Copy the records below line for line, keeping every character as it appears.

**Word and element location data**
--

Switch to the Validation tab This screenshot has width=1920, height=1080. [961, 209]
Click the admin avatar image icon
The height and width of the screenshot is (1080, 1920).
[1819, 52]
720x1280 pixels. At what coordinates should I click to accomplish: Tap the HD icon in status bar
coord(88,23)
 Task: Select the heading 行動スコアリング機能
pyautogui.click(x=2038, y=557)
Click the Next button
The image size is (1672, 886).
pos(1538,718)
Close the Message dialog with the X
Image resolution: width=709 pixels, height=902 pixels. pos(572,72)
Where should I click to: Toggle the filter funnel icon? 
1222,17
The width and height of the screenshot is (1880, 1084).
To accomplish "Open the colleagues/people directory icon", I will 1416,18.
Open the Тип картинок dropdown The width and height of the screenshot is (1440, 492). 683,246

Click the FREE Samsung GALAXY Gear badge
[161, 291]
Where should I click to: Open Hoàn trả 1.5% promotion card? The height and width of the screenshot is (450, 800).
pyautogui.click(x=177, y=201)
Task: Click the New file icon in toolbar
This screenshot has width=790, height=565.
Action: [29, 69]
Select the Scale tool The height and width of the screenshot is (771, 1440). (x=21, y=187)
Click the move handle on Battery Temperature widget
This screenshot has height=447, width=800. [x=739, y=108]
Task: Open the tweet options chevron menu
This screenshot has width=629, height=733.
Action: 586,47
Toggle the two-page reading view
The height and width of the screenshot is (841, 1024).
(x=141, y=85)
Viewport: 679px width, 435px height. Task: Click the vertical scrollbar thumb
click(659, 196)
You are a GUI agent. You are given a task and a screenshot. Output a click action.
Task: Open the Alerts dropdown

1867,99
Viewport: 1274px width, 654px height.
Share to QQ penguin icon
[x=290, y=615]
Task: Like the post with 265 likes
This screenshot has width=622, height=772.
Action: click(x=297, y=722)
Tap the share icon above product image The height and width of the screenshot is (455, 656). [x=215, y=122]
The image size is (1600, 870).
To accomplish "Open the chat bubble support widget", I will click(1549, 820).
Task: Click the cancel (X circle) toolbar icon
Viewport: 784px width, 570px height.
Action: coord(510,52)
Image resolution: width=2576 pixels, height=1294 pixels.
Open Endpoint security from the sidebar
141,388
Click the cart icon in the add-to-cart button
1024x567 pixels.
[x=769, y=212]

--

**Task answer**
Switch to the Validation tab This screenshot has width=1920, height=1080. [961, 209]
Click the admin avatar image icon
The height and width of the screenshot is (1080, 1920).
[1819, 52]
720x1280 pixels. At what coordinates should I click to accomplish: Tap the HD icon in status bar
coord(88,23)
 Task: Select the heading 行動スコアリング機能
pyautogui.click(x=2038, y=557)
Click the Next button
The image size is (1672, 886).
pos(1538,718)
Close the Message dialog with the X
Image resolution: width=709 pixels, height=902 pixels. pos(572,72)
Where should I click to: Toggle the filter funnel icon? 
1222,17
The width and height of the screenshot is (1880, 1084).
To accomplish "Open the colleagues/people directory icon", I will 1416,18.
Open the Тип картинок dropdown The width and height of the screenshot is (1440, 492). 683,246

Click the FREE Samsung GALAXY Gear badge
[161, 291]
Where should I click to: Open Hoàn trả 1.5% promotion card? The height and width of the screenshot is (450, 800).
pyautogui.click(x=177, y=201)
Task: Click the New file icon in toolbar
This screenshot has width=790, height=565.
Action: [29, 69]
Select the Scale tool The height and width of the screenshot is (771, 1440). (x=21, y=187)
Click the move handle on Battery Temperature widget
This screenshot has height=447, width=800. [x=739, y=108]
Task: Open the tweet options chevron menu
This screenshot has width=629, height=733.
Action: 586,47
Toggle the two-page reading view
The height and width of the screenshot is (841, 1024).
(x=141, y=85)
Viewport: 679px width, 435px height. Task: Click the vertical scrollbar thumb
click(659, 196)
You are a GUI agent. You are given a task and a screenshot. Output a click action.
Task: Open the Alerts dropdown

1867,99
Viewport: 1274px width, 654px height.
Share to QQ penguin icon
[x=290, y=615]
Task: Like the post with 265 likes
This screenshot has width=622, height=772.
Action: click(x=297, y=722)
Tap the share icon above product image The height and width of the screenshot is (455, 656). [x=215, y=122]
The image size is (1600, 870).
To accomplish "Open the chat bubble support widget", I will click(1549, 820).
Task: Click the cancel (X circle) toolbar icon
Viewport: 784px width, 570px height.
Action: coord(510,52)
Image resolution: width=2576 pixels, height=1294 pixels.
Open Endpoint security from the sidebar
141,388
Click the cart icon in the add-to-cart button
1024x567 pixels.
[x=769, y=212]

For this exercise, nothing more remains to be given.